Há uma sequência de eventos que não podem ser analisados separadamente.


Primeiramente, logo após as Jornadas de Junho, veio o ódio e o racismo destilado aos
integrantes do rolezinho – ódio este que senti na pele por ter sido agredida de todas as
maneiras possíveis quando escrevi o Etnografia do Rolezinho. Não me surpreendeu,
portanto, que 82% da população de São Paulo achassem que a força policial deveria agir
para impedir o movimento dos jovens – segundo revelou uma pesquisa da época. Depois
fomos brindados com o episódio da apresentadora do SBT Rachel Sheherazade, que
defendeu publicamente o linchamento do adolescente negro e menor de idade que
cometeu um assalto. Nessa linha, o aumento de casos de gays espancados no Brasil
acontece paralelamente a torcidas de futebol que gritam “macaco, macaco”, e que trazem
à tona uma população que se solidariza mais com uma criminosa branca do que com o
agredido negro.
Dando apoio ideológico a esse circo de horrores, angariando milhões de leitores com o
sensacionalismo vulgar disfarçado de conteúdo, colunistas das piores – mas igualmente
poderosas – revistas do Brasil aplaudem muitos desses eventos e estimulam a
disseminação da mentira, ao inferir que, se nada for feito, a ditadura comunista irá
imperar sob o reinado de pobres e gays. Controlando os aparatos hegemônicos da mídia e
disseminando mentiras, os grupos dominantes elegeram a mais conservadora bancada de
sua história – ato que não poderia ter sido plenamente realizado sem a eclosão
incontrolável de ofensas criminosas aos nordestinos. Finalmente, mas não menos
importante, o recente caso da suspeita de ebola desvelou crimes de racismo, xenofobia e
intolerância humana de uma vez só.
O fascismo brasileiro é mais complexo do que o italiano ou o nazismo alemão. Ele é mais
difícil de identificar, possui um ódio mais pulverizado direcionado uma massa ampla e
difusa. É animado por uma mídia suja, uma polícia violenta, um movimento religioso
fanático e uma elite sui generis que, na teoria, defende o liberalismo, mas na prática age
para defender privilégios.
Ao passo que os italianos e alemães viam seu povo como superior, o fascismo
idiossincrático à brasileira não idolatra a si próprio, mas sim aqueles países que lhes barra
na imigração.
A semente do fascismo tropical está presente em todas as classes, em todas as regiões. Há
quem diga que ele piorou após Junho de 2013. Há quem acredite que sempre foi assim e
que ele apenas mostrou sua cara como tendência da polarização. Há quem diga que se
trata apenas de um resultado das leves mudanças das estruturas da profunda
desigualdade brasileira ou mesmo do limbo entre Junho de 2013 e as eleições de 2014. Em
qualquer uma das hipóteses, o germe do ódio está às soltas no Brasil pronto para linchar
física e moralmente todo aquele que não se enquadra establishment masculino, branco,
heterossexual, rico, bem-sucedido e cheio de bens de consumo.
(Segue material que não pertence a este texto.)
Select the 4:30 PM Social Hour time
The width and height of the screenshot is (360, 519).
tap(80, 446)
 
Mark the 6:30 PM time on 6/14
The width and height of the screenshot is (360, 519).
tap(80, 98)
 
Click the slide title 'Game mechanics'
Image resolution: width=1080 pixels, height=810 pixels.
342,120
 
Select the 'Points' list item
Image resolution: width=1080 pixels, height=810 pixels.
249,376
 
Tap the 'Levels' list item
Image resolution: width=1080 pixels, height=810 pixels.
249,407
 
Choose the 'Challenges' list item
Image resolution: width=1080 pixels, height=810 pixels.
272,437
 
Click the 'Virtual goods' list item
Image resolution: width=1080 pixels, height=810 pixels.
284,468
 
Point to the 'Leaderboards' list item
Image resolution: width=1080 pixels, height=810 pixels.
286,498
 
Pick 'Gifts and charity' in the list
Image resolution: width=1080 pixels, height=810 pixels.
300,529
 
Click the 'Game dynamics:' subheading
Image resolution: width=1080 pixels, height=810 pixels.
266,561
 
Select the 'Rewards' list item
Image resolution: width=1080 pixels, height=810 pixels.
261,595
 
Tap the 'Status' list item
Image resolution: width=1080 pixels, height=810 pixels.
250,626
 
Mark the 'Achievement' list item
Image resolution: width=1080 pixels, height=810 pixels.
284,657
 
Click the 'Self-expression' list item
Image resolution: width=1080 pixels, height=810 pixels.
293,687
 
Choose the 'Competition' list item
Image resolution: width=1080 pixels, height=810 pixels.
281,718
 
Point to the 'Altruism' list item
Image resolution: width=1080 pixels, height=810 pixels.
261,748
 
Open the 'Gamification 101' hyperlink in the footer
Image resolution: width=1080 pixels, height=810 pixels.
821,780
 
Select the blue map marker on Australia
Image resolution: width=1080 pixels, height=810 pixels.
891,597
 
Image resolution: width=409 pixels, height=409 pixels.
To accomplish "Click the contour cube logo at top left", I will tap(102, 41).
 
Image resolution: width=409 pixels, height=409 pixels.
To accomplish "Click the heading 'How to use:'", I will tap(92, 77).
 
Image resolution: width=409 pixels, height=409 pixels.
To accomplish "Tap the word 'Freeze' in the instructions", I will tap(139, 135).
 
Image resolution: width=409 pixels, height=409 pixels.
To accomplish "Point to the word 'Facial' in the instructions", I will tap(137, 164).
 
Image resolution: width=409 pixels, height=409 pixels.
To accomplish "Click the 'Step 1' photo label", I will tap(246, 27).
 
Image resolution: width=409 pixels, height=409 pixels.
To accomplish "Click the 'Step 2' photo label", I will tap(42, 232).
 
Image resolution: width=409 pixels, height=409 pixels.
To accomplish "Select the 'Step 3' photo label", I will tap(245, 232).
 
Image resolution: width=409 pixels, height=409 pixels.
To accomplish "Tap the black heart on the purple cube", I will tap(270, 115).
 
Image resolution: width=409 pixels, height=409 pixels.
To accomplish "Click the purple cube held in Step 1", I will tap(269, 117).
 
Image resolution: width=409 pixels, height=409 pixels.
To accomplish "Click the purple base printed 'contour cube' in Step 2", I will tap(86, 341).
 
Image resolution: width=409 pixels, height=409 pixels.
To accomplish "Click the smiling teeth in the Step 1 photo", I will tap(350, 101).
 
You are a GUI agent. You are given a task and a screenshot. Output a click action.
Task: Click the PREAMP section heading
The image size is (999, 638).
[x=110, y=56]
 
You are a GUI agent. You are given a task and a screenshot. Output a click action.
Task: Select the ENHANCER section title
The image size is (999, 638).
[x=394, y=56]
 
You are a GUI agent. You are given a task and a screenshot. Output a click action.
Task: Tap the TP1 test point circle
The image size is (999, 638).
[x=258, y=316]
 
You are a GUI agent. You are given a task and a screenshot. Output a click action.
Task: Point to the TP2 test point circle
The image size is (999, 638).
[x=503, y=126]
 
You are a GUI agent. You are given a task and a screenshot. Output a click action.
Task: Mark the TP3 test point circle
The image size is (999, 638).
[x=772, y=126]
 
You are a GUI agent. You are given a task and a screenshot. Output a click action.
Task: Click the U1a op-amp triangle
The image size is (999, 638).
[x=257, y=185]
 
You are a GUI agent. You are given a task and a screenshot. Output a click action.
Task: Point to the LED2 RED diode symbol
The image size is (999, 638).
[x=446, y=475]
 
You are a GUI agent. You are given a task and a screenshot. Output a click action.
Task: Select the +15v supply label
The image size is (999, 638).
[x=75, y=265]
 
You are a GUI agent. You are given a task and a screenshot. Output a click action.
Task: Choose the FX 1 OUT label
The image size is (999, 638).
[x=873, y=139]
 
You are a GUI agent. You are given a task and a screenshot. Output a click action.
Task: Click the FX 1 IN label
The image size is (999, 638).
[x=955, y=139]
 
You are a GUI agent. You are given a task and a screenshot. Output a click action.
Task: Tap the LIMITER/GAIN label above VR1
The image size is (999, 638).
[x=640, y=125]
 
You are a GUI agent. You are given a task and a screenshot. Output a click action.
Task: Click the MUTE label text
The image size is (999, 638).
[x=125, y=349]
A ameaça comunista é uma mentira. A ameaça fascista é uma realidade.
Eu gostaria de encerrar minha coluna olhando para frente, elencando algumas atitudes
que me parecem urgentes para a esquerda, ou para todos aqueles que entendem que a
universalidade da humanidade está em sua capacidade de produzir a diferença.
Primeiro, me parece fundamental não eleger Aécio Neves (PSDB), que se alia às piores
figuras dessa nova bancada. Isso não significa que as alianças de Dilma Rousseff (PT) sejam
menos sórdidas. A diferença é que o PT ainda tem uma base forte calcada nos movimentos
sociais. Para os petistas à esquerda, o dever de casa é, depois do susto, lutar para
reconstruir suas antigas bandeiras. Para a esquerda não petista, partidária ou anarquista,
é preciso ampliar sua base popular. Em ambos os casos, como eu disse há poucos dias nas
minhas redes sociais, ficar xingando a tudo e a todos de coxinha me parece uma estratégia
burra para quem é minoria neste País.
Contra a onda fascista, a esquerda precisa se fortalecer, se entender, reconhecer suas
fragilidades, ocupar os meios de comunicação de massa, ampliar a base de diálogo, ouvir a
população e falar para ela, reconstruir seus heróis e lembrar que nenhum aparato
dominante é mais forte do que o genuíno sonho por justiça social.
*Agradeço a Bolívar Marcon Pinheiro Machado por este insight e a todos/as que comentaram
este tema recentemente em minhas redes sociais.